▶ _TASK DETAILS_:
Quote the records word for word, from the line containing "The image size" to the line containing "pos(303,163)", including both of those lines. Omit the pictures from your quotation.

▶ _DATASET CONTENT_:
##############################

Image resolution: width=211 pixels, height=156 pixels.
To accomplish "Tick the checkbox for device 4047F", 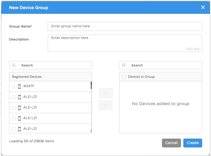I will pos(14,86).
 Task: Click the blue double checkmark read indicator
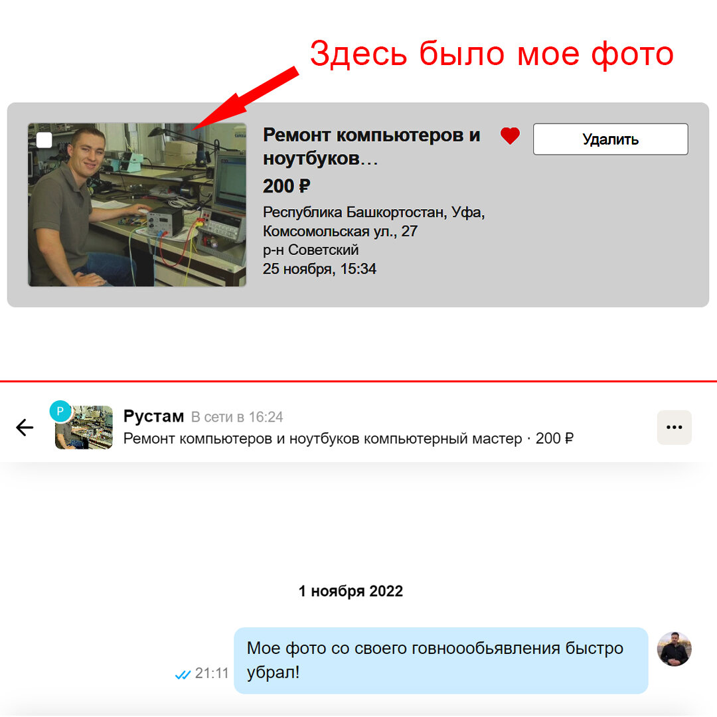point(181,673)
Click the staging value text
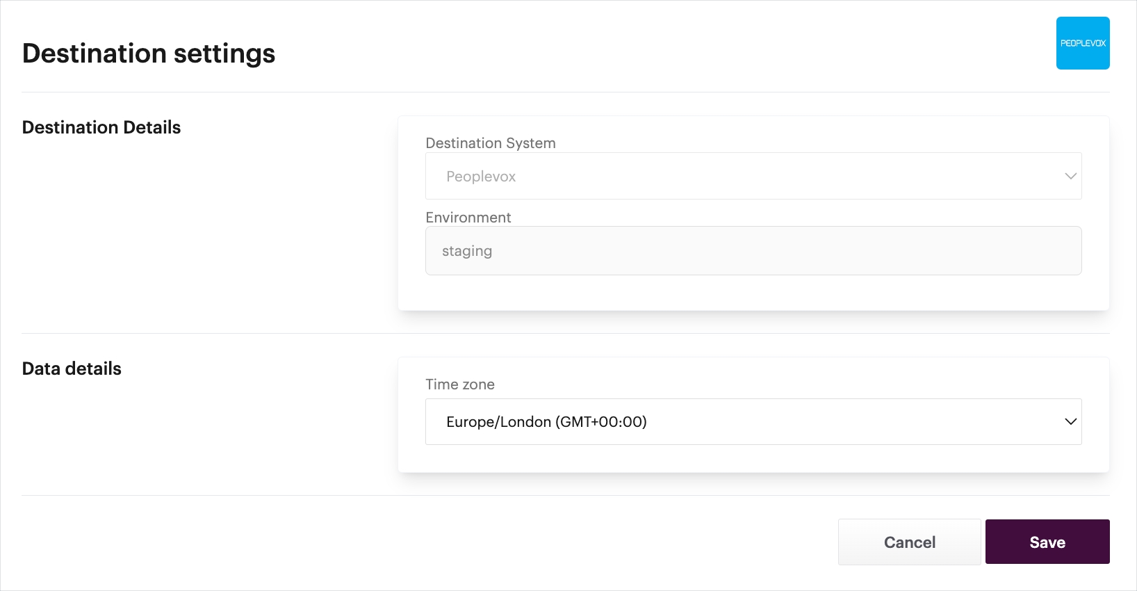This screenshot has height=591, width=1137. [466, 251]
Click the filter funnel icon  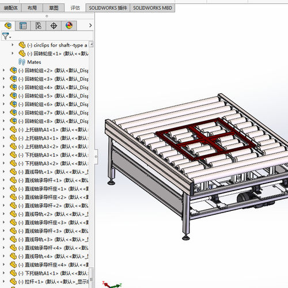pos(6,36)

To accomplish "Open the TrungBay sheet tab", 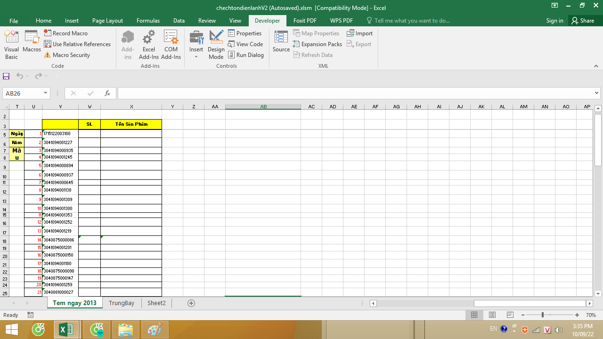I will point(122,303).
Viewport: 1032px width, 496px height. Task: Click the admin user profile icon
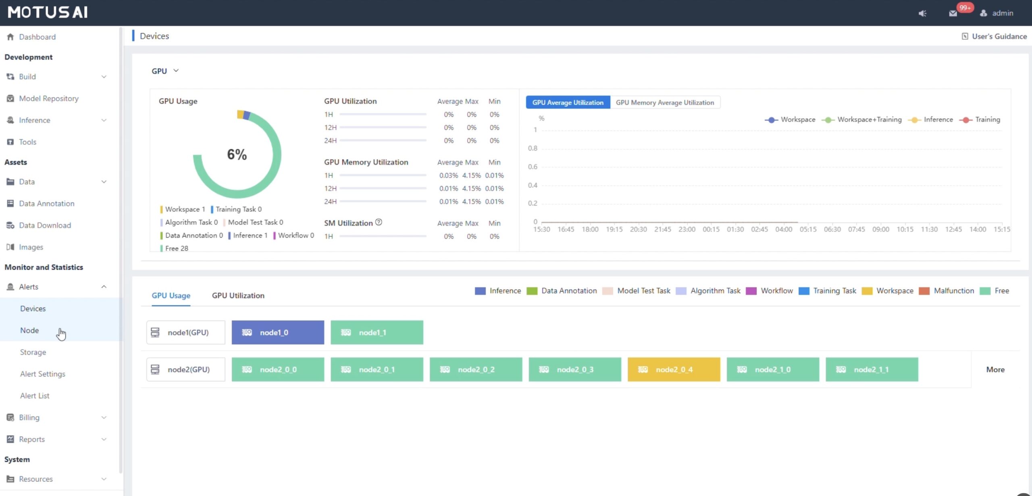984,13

##############################

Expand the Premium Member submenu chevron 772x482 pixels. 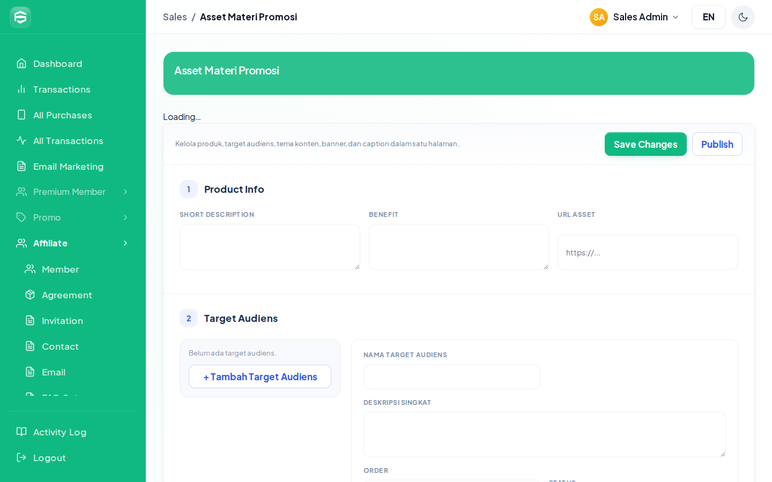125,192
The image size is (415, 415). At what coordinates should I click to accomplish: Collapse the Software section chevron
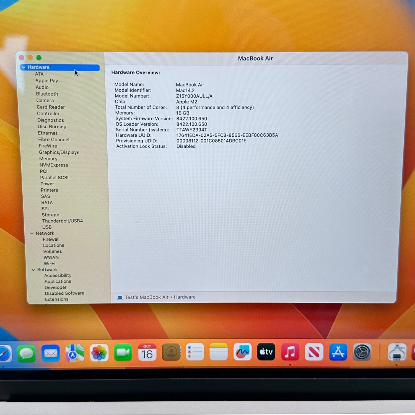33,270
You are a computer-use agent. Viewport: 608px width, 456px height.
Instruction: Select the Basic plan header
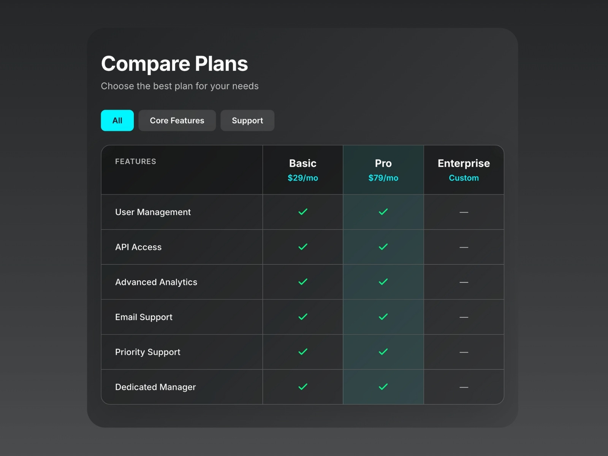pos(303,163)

##############################

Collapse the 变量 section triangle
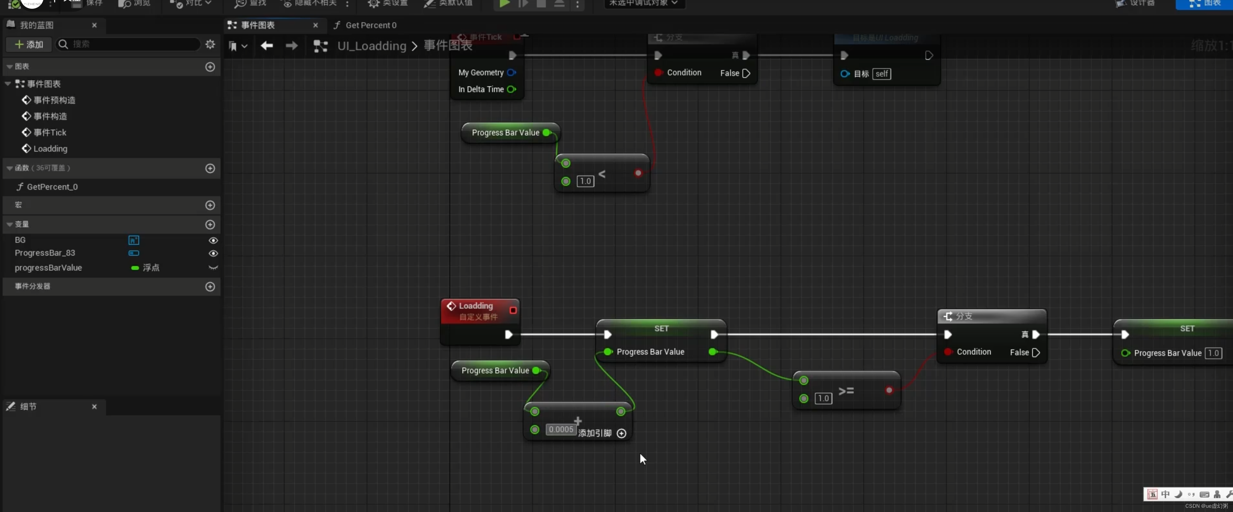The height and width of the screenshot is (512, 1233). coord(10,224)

##############################

▶ _TASK SOLUTION_:
The image size is (415, 415). At what coordinates should I click to accomplish: Collapse the Software section chevron
33,270
You are a computer-use agent. Viewport: 608px width, 456px height.
Instruction: Select the Basic plan header
pos(303,163)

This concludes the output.